Dr. Phil is half-right. Of minors being treated for OCD, the mean onset is 9.6 years old for boys and eleven for girls. His guest is outside the average, but not by much. The most recent data on this, however, is from 1989. Virtually all diagnoses (other than those conditions which have been removed from the literature) have become more prevalent, and thus people can be diagnosed earlier. Dr. Phil’s own website has a questionnaire to gauge “signs that your child might have OCD” but mentions nothing about age.
Dr. Phil suggested that her diagnosis might be, instead, an iotragenic label: a concept introduced by a person’s therapist or physician that then becomes reality to the patient. The guest didn’t have OCD! She just thought she had OCD and so was acting like someone with OCD. McGraw went on to say she did have a germ phobia but that she just needed to stop telling herself she has a crippling disorder.
This might sound temptingly insightful, but health professionals know that denying that OCD exists (or denying that you have it) only leads to more suffering. Bruce M. Hyman, an expert in OCD, explains in his book, Coping with OCD, that denial is particularly powerful among OCD sufferers, who think that their compulsions are actually helping others:
“Another kind of denial occurs when you tell yourself that you’re engaging in a compulsion for the greater good, to keep the people around you safe from harm…. It numbs you to the very real pain that the people around you feel as a result of your OCD. At the same time, it gives you a false sense of pride and accomplishment, making you into something of a martyr… But the truth is that they’re suffering—and you’re suffering—all needlessly. And the longer you deny that fact, the more pain you and your loved ones will have to endure.”1
There is nothing inherently wrong, of course, with seeking second opinions. In fact, the American Medical Association encourages it. But second opinions should come from licensed doctors, not TV personalities without medical credentials.
To Dr. Phil’s credit, he briefly turned to an expert in the audience—a licensed doctor on his advisory board—to give brief advice to his guest. The doctor seemed to hint at cognitive behavioral treatment, saying that our thoughts and actions can be reprogrammed through the right kinds of therapy. But there was no mention of whether Dr. Phil and his staff would actually get the young woman the help she needed.
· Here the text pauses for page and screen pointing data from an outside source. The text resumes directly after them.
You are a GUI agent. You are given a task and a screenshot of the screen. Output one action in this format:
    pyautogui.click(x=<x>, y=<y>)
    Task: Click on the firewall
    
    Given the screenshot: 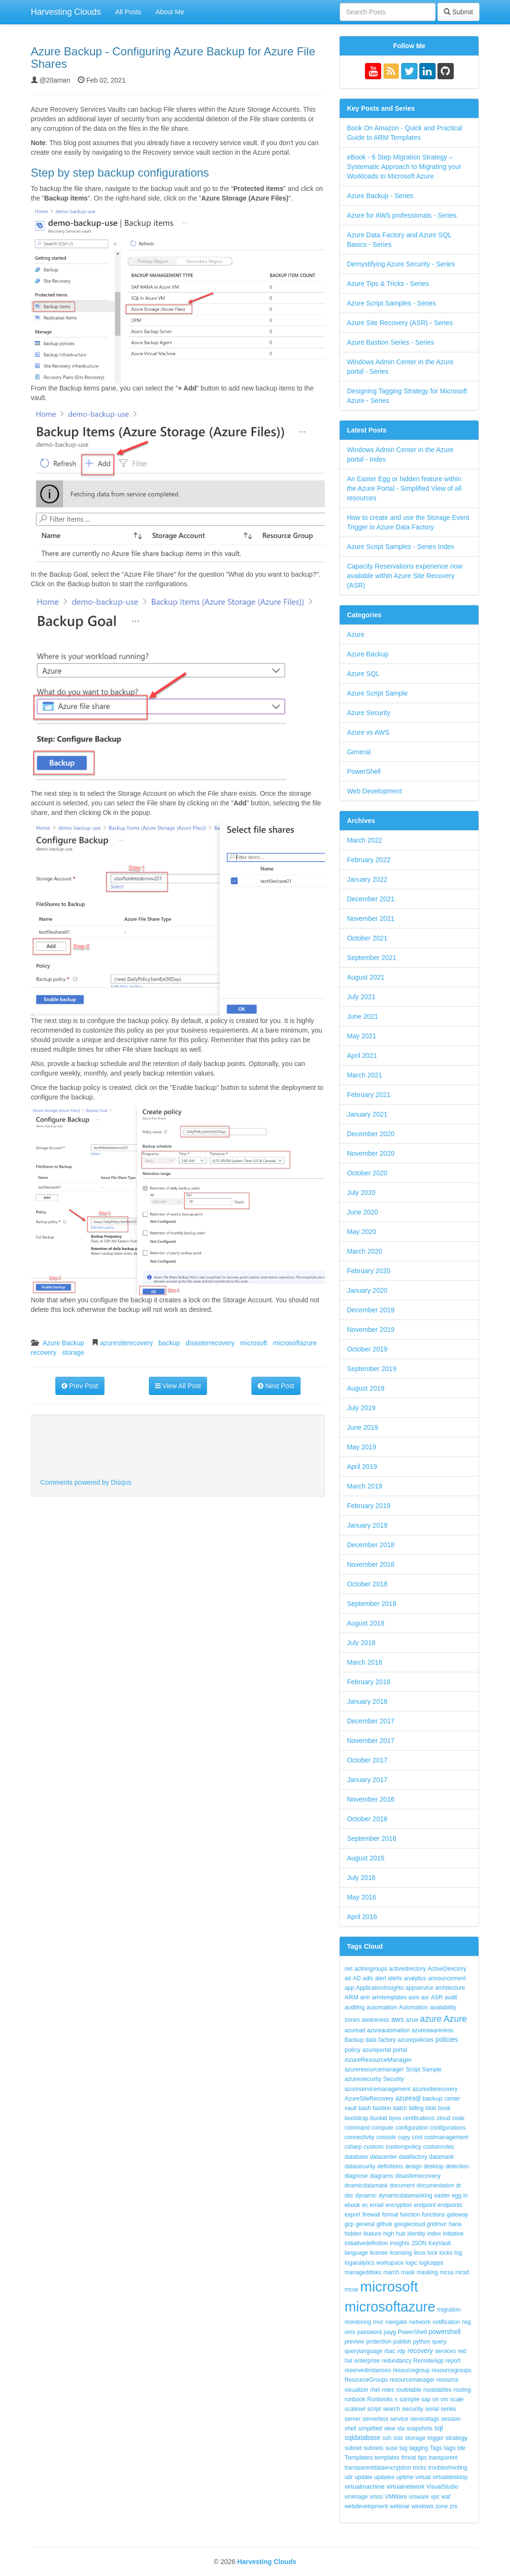 What is the action you would take?
    pyautogui.click(x=371, y=2214)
As I watched all of this, I became increasingly uncomfortable. It seemed entirely possible that guests came on Dr. Phil’s show better off than they left. And as for the trust factor, when Dr. Phil took a five-minute segment to recommend a beauty cream, it became obvious that we were dealing with little more than a TV huckster. He sells gotchas and zingers with occasional breaks for Boots No. 7, available at Walgreens for under $30.
It’s time for us to acknowledge the problem with Dr. Phil. It’s easy to demonize people such as Dr. Oz, who promote obvious, quantifiable pseudoscience. But there’s another doctor in town arguably doing the same kind of harm. Psychology is also a science, and therapists are licensed for the very reason that only certain people have the knowledge and talent to do it, and even those that do need training to do it effectively. Everyone is entitled to give insight and advice, but positioning yourself on national TV with the misleading title of “doctor” is something altogether different. Something possibly sinister.
I left the studio with two free bottles of Boots No. 7 (which actually works great) and the nagging feeling that I should have tried to talk to the women he’d berated on stage.
But what would I have said? I’m no doctor.
1. Hyman, Bruce M. Coping with OCD, p. 131.